The immediate assumption from many authors was that Smashwords might be going under, or at the very least being bought out. After all, it’s been a rough few months in the indie publishing industry, with the closing of several big name companies. But it speaks to the company’s strong reputation among its authors and readers that the honorable thing would be handled before any closing of doors. It places the company in far better public perception than AllRomanceEbooks, which recently shuttered its doors amidst reports from authors that it would not be paying them their final royalties and telling readers to hurry up and download their purchased libraries or lose them forever.
Fortunately, GoodeReader reached out to Smashwords’ founder and CEO for comment, and the emailed reply indicated that this was not only a sign that the company staying put, but that the move to pay out back royalties is a sign of good things to come:
“This is great news for our authors and publishers.

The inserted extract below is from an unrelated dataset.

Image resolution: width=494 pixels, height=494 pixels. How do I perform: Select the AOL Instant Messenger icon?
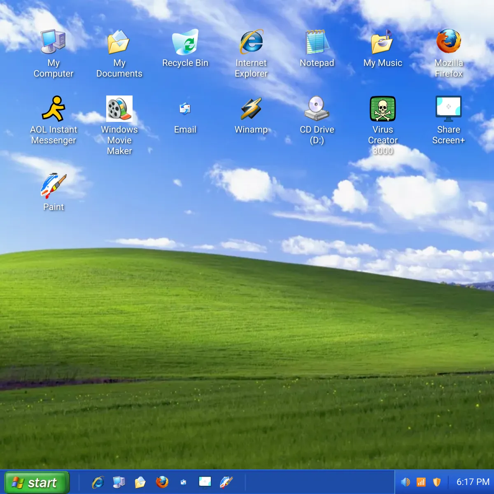click(54, 109)
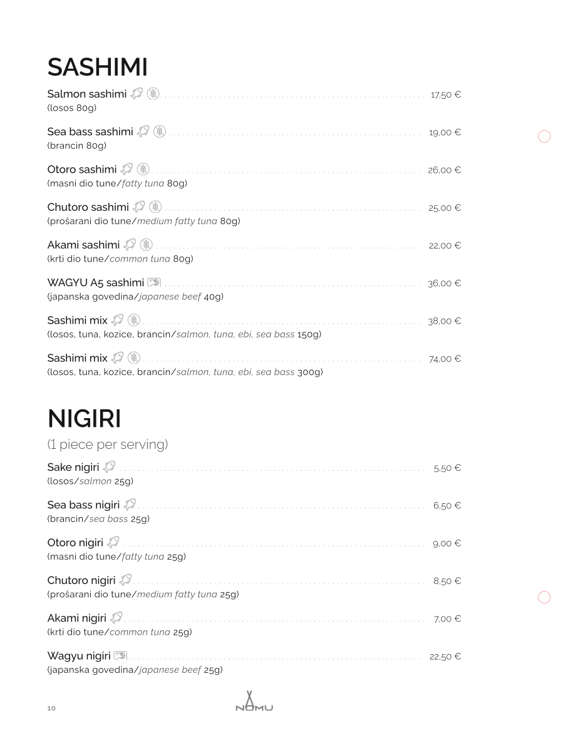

We’re paying faster than ever. Next month we move to monthly payments from quarterly. Ahead of that, this month we eliminated the prior $10 minimum threshold for PayPal. I’d say that’s a sign of strength. We’re doing this because we can and because it’s the right thing to do. Yet another reason for authors to work with us.”
One of Coker’s many long-standing beliefs is that publishing as a whole simply functions better when authors and readers alike have options. When one entity–in Coker’s industry, that would be Amazon–maintains iron-fisted control over the marketplace, then everyone stands to lose. Whether anyone agrees or disagrees with the viewpoint as it specifically relates to Amazon, it’s good to see that this mindset is working for both the company and the industry.